S110は木漏れ日が白く飛び気味で、影の部分はつぶれ気味で、全体的にコントラストが高い感じです。G7 X Mark Ⅱのほうは、木漏れ日の当たったところも地面の様子が再現されていて、藪の陰になっているところもつぶれず描写されていて、全体的に階調が広く肉眼で見た感じに近い表現になっています。


ということで、使ってみた感じはAPS-Cサイズの一眼に近い表現力があるように感じます。この性能でほぼコンパクトデジカメのサイズのボディですから、昼間の撮影だけならわざわざ一眼レフを持ち出すまでもないかもしれません。もちろん、星景写真も撮影できるわけですから、割り切ってしまえばこれ一台でいいともいえます。

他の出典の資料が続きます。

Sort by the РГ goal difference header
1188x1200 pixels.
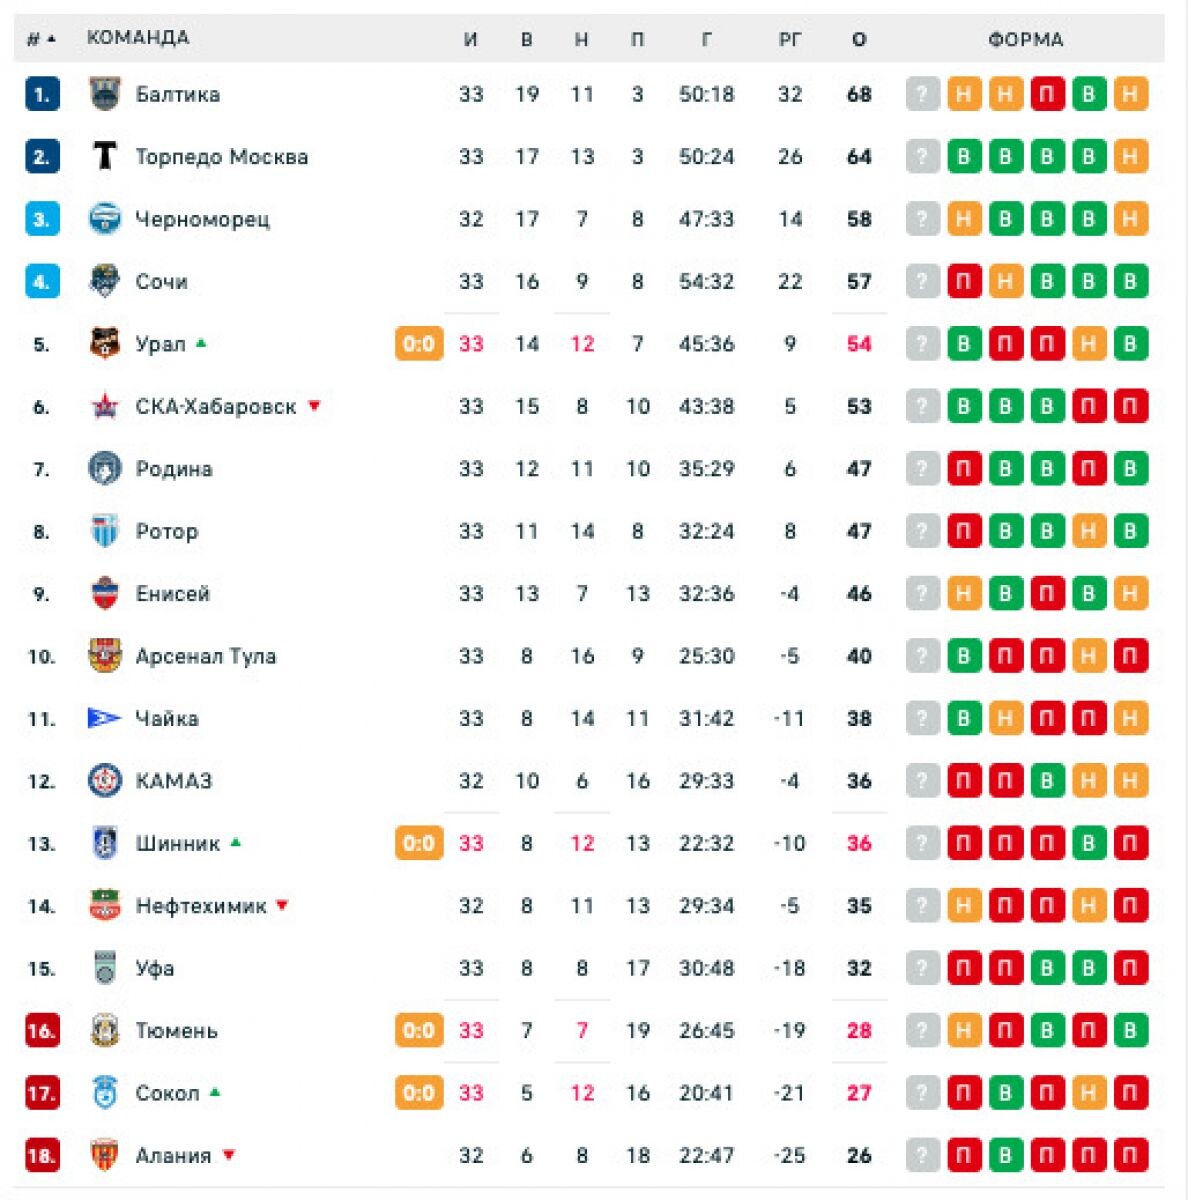click(x=790, y=40)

G7 X Mark Ⅱは発売後2年が経とうとしていて、価格もだいぶこなれてきました。そろそろ後継機のうわさもでてくるころですが、今の市場価格は5万円台半ばぐらいから購入することができるので、コストパフォーマンスは相当高いと言えます。きれいな写真がとりたいけど、重いレンズ交換式カメラは持ちたくないという人や、僕のように一眼レフは外せないけど、山行記録用や普段使いはコンパクトなカメラにしたいという人にはぴったりのカメラだと思います。